● Page extract
[Begin]

2. The network device of claim 1, wherein the data stream is an
Asynchronous Transfer Mode (ATM) data stream.
3. The network device of claim 2, wherein the processor implements
a Deamon Asynchronous Transfer Mode (ATM) Test Application that
controls the receiver and transmitter.
4. The network device of claim 1, wherein the data stream and the
response data stream have substantially identical data
portions.
5. The network device of claim 1, wherein the receiver is further
configured to receive a call setup message and the processor is
further configured to, in response to the call setup message, send
an acknowledgement message to the source network device to
establish the a connection-oriented transmission pathway.
6. The network device of claim 5, wherein the call setup message
includes a desired bandwidth parameter, a quality of service
parameter, and a type of connection parameter that specify desired
characteristics for the connection-oriented transmission
pathway.
7. The network device of claim 1, wherein the source network device
is configured to compare the actual bandwidth of the
connection-oriented transmission pathway with a desired bandwidth
for the connection-oriented transmission pathway.
8. The network device of claim 1, wherein the processor is
configured to detect a first time that the data stream is received
at the network device and to detect a second time when the reply
data stream is to be transmitted by the network device, and the
processor is further configured to calculate the difference between
the first time and the second time, and to include the difference
in the response data stream.
9. The network device of claim 8, wherein the the difference is
adapted to be used by the source network device, along with a
transmit time of the data stream and a receipt time of the response
data stream, to calculate an end to end transit delay.
10. A method for verifying connection characteristics of a
connection-oriented transmission pathway, the method comprising the
steps of: receiving a data stream from a source network device, the
data stream transmitted along the connection-oriented transmission
pathway, the data stream including a header portion and a data
portion; detecting the header portion of the data stream and in
response counting a number of units of data received in the data
portion of the data stream; measuring a time span over which the
data portion is received; and sending a response data stream to the
source network device, the response data stream including the count
of the number of units received and the measured time span, to
permit the source network device to determine an actual bandwidth
of the connection-oriented transmission pathway.
11. The method of claim 10 wherein the data stream is an
Asynchronous Transfer Mode (ATM) data stream.

[End]

● Data lines
[Begin]

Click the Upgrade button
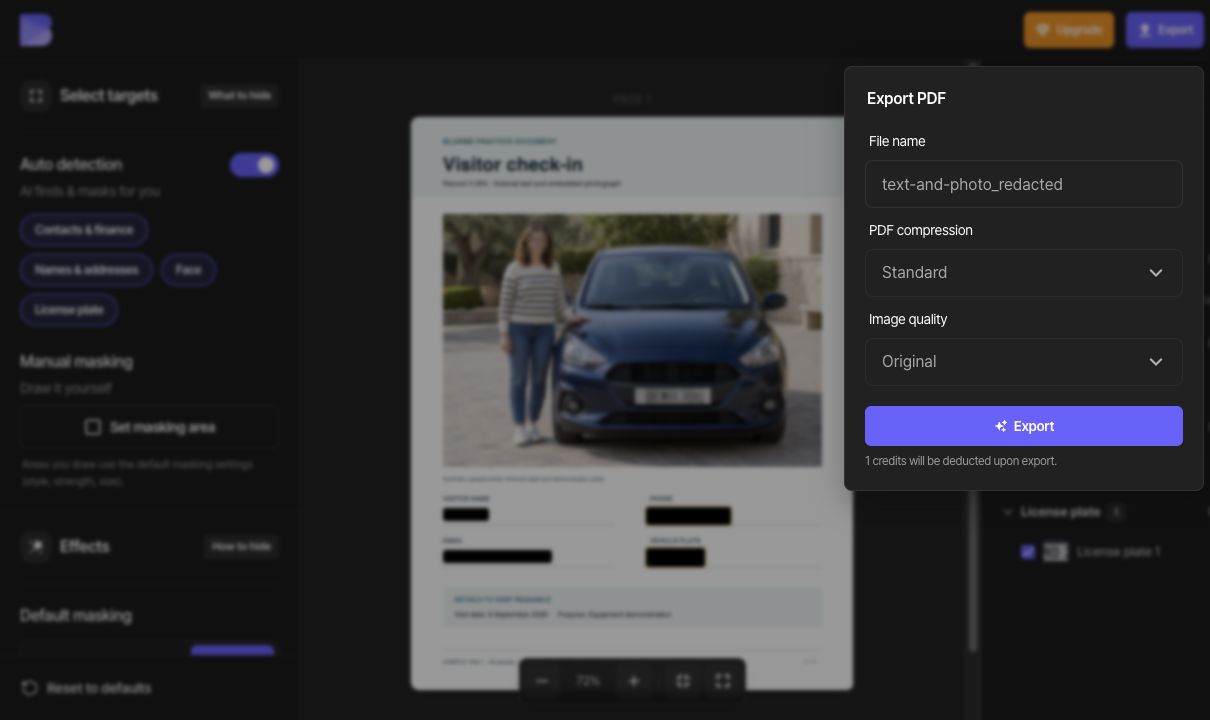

[End]

● Things to do
1. In the patent claims, which three parameters does the call setup message include?
2. In the method of the patent claims, why does the response data stream carry the count of units received and the measured time span?
3. In the patent claims, rewrite the part that opens with the words containing "3. The network" and closes with "a connection-oriented transmission pathway.", swapping "processor" for "controller".
The material after the patent claims stands apart from them.

● Correct answers
1. A desired bandwidth parameter, a quality of service parameter, and a type of connection parameter.

2. These values let the source network device determine the actual bandwidth of the connection-oriented transmission pathway.

3.
3. The network device of claim 2, wherein the controller implements
a Deamon Asynchronous Transfer Mode (ATM) Test Application that
controls the receiver and transmitter.
4. The network device of claim 1, wherein the data stream and the
response data stream have substantially identical data
portions.
5. The network device of claim 1, wherein the receiver is further
configured to receive a call setup message and the controller is
further configured to, in response to the call setup message, send
an acknowledgement message to the source network device to
establish the a connection-oriented transmission pathway.